Pour autant, le concept de dérogation reste important. Dans une démocratie, il n’y a pas de norme absolue. On peut certes penser au droit de propriété que le Code civil a tendance à définir en des termes absolus, mais aussitôt la théorie de l’abus de droit vient tempérer ce rare absolu. Ainsi, la dérogation, est consubstantielle de la démocratie et de la relativité. Dans une démocratie, le principe est la liberté, et la dérogation la limitation de cette liberté qui doit être justifiée et encadrée. C’est le principe de légalité du droit pénal. Notre exemple est trompeur. La norme posée est une interdiction. Plus précisément c’est une contravention. Dès lors, la tentation est de multiplier les dérogations afin d’accroitre le champ de la liberté. Signe des temps de la pandémie, c’est l’interdiction qui est érigée en principe et la liberté en dérogation. Les périodes de crise sont souvent révélatrices des forces et des faiblesses d’une société. Même si Carl Schmitt reste un auteur très polémique, il convient de ne pas oublier que bien souvent « est souverain celui qui décide de la situation exceptionnelle ». Dans ce cadre, les pouvoirs exceptionnels de l’article 16 de la Constitution de 1958, le recours à la loi de 1955 sur l’état d’urgence lors de la révolte des banlieues en 2005 ou bien après les attentats terroristes de 2015, et plus récemment la loi de 2020 sur l’état d’urgence sanitaire, où l’exécutif est à l’initiative et à la manœuvre – certes de façon temporaire et encadrée – sont autant de cas qui suscitent la question. La vigilance sur la protection de la démocratie reste plus que jamais de mise dans une période contemporaine où quelque chose semble s’être déréglé dans notre société dont le dérèglement législatif (et climatique ?) ne serait que le reflet.

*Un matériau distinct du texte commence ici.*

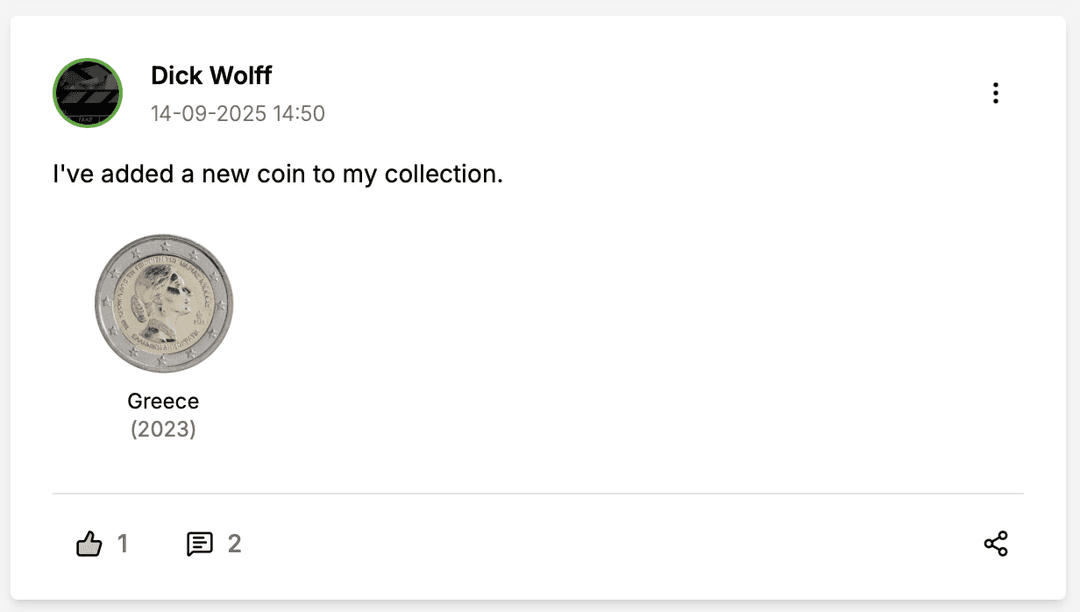Open the Dick Wolff profile name link
Viewport: 1080px width, 612px height.
211,75
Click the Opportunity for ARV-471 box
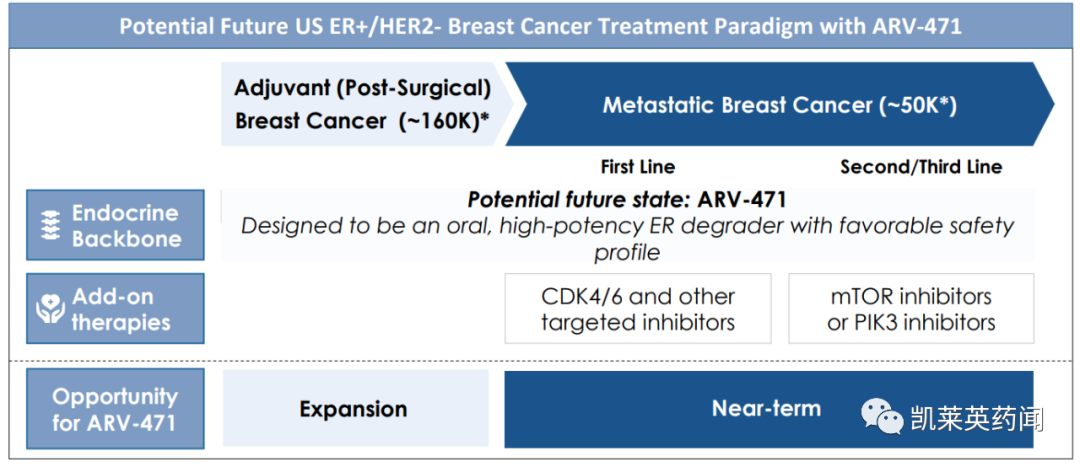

Remarque complémentaire : la dérogation à la dérogation par J. Bodin (Les six Livres de la République, 10e éd., Paris, Gabriel Cartier, 1593, rééd. Paris, Arthème Fayard, 1986, livre I, chap. 8, p. 191) : « Aussi voyons-nous qu’en tous edicts et ordonnances on y adjouste ceste clause : Nonobstant tous edicts et ordonnances, ausquelles nous avons derogé, et derogeons par ces presentes, et à la derogatoire des derogatoires – clause qui a toujours été adjoustée ès loix anciennes, soit que la loy fust publiée du mesme Prince, ou de son predecesseur”.